Texte source:
>>>>>

Nous sommes tout à fait heureux que les 35 heures arrivent, car notre difficulté était d'être déconnectés de l'économie de marché. Nous avons bénéficié de réductions de charges sociales jusqu'en 2002. Il fallait qu'à cette date nous soyons tous sur un pied d'égalité. Je vous avoue que j'ai eu très peur lorsque j'ai vu tous les blocages, car nous avions escompté que cinq ans plus tard tout le monde serait aux 35 heures.

Votre mode de management s'appuie sur la responsabilisation des salariés. Comment la définissez-vous ?

C'est une idée de fond que je garde de ma jeunesse. En 1968, j'avais 20 ans. Je suis arrivé avec des idées écologistes et autogestionnaires, persuadé que, dans la société moderne, la responsabilité individuelle serait de plus en plus grande. Je faisais des études de comptabilité, je n'étais donc pas préparé à être dirigeant d'entreprise. Mais j'ai toujours estimé que la responsabilisation des salariés va de pair avec l'ouverture du capital d'une entreprise. J'ai très vite pensé qu'on ne conserverait les cadres que si on les intéressait, tout comme l'ensemble des salariés. Et qu'une entreprise se devait de dissocier le capital du pouvoir.

Si, aujourd'hui, des gens comme nous possèdent le capital et le pouvoir, dans la génération suivante, personne ne pourra avoir les deux, et les entreprises seront dirigées par des actionnaires, certes minoritaires, mais qui auront les qualités de dirigeants. Il faut que les salariés puissent devenir des actionnaires, entrer dans le capital de leur entreprise et ne pas avoir peur de parler d'argent dans l'entreprise. C'est une idée qui s'est développée de façon pragmatique au fil des années. Chez nous, la commencé dès 1975, dès la création de la société. La première augmentation de capital a eu lieu avec un chauffeur et un commercial. Les personnes qui étaient présentes nous ont amené 5 000 ou 10 000 francs qui étaient bien utiles à l'époque, parce qu'on en avait vraiment besoin.

Le personnel détient 9 % du capital. Quel rôle l'épargne salariale joue-t-elle dans l'entreprise ?

L'une des premières raisons de l'entrée en Bourse en 1985 était de pouvoir permettre aux salariés actionnaires de sortir et de libérer leur capital. Nous vivions alors des années euphoriques. Notre cours a été multiplié par 26 dans les dix premières années. Ceux qui jouaient le jeu avaient une plus-value importante. Cela a donné une dynamique et une implication extraordinaires à l'ensemble des salariés pour lesquels, qu'ils soient cadres, ouvriers ou agents de maîtrise, nous n'avons jamais voulu mettre sur pied de système séparé.

<<<<<

Données affichées:

>>>>>

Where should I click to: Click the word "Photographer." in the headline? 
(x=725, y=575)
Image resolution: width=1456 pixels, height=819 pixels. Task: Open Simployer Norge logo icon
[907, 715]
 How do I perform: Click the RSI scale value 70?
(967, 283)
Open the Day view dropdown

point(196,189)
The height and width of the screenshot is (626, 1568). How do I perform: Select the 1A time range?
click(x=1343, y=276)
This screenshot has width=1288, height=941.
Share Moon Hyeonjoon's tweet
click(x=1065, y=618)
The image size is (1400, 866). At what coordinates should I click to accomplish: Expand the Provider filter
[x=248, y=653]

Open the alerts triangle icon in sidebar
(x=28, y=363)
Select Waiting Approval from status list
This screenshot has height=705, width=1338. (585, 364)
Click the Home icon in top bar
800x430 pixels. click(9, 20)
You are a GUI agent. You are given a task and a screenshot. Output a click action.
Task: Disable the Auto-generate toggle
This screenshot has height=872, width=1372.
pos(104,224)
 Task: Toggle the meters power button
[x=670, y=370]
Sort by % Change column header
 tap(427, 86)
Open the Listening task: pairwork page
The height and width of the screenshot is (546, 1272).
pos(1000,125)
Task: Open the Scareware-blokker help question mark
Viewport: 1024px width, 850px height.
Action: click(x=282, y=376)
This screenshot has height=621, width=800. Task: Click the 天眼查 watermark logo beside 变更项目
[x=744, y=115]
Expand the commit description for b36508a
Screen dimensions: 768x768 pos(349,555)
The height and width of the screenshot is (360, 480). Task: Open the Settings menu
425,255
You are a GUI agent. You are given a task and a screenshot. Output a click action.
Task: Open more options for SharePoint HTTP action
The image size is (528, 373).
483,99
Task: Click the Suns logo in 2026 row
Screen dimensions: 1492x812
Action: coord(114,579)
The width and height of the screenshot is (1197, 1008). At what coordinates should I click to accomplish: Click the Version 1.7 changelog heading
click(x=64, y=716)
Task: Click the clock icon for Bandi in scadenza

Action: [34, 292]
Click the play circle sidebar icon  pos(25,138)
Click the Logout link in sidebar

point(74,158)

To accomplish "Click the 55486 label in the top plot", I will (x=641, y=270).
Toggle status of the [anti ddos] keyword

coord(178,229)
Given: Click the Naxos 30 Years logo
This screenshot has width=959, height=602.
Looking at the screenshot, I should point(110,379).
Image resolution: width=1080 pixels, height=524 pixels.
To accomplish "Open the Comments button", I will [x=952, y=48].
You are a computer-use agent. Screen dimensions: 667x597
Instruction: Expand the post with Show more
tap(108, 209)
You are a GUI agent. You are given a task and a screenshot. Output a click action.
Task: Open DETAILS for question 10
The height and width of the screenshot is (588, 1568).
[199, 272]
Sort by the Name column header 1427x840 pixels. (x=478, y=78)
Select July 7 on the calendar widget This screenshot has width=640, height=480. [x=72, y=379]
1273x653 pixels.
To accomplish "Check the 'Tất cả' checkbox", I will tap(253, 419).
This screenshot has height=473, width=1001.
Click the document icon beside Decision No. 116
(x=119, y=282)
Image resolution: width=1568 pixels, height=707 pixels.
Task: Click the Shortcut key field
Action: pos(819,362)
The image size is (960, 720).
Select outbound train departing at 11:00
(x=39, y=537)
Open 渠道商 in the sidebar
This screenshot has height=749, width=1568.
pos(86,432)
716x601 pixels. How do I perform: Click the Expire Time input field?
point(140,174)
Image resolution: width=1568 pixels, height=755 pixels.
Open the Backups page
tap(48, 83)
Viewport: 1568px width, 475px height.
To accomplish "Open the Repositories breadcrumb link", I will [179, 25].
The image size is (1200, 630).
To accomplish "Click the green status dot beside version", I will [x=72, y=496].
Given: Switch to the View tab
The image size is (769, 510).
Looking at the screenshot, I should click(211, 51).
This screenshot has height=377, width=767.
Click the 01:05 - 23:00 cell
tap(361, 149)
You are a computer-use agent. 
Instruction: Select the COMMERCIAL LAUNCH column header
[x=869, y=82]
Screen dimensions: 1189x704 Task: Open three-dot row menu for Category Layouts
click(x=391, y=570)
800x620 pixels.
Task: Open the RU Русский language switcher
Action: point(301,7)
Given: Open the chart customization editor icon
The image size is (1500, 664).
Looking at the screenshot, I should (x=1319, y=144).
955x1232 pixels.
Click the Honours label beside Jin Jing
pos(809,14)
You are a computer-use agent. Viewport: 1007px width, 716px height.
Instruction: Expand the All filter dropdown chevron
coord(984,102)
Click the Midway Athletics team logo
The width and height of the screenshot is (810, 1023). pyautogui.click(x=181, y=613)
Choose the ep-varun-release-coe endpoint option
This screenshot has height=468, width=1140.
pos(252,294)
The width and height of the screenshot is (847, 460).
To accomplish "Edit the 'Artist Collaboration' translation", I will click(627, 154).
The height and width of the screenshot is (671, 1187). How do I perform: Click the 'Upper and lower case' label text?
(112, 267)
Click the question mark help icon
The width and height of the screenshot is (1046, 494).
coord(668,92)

<<<<<

Énoncé de l'exercice: Mettez à jour le passage de l'extrait qui va de « Votre mode de » jusqu'à « capital du pouvoir. » en remplaçant « responsabilisation » par « participation ». Les entrées n'interviennent en rien dans cet exercice.

Solution rédigée:
Votre mode de management s'appuie sur la participation des salariés. Comment la définissez-vous ?

C'est une idée de fond que je garde de ma jeunesse. En 1968, j'avais 20 ans. Je suis arrivé avec des idées écologistes et autogestionnaires, persuadé que, dans la société moderne, la responsabilité individuelle serait de plus en plus grande. Je faisais des études de comptabilité, je n'étais donc pas préparé à être dirigeant d'entreprise. Mais j'ai toujours estimé que la participation des salariés va de pair avec l'ouverture du capital d'une entreprise. J'ai très vite pensé qu'on ne conserverait les cadres que si on les intéressait, tout comme l'ensemble des salariés. Et qu'une entreprise se devait de dissocier le capital du pouvoir.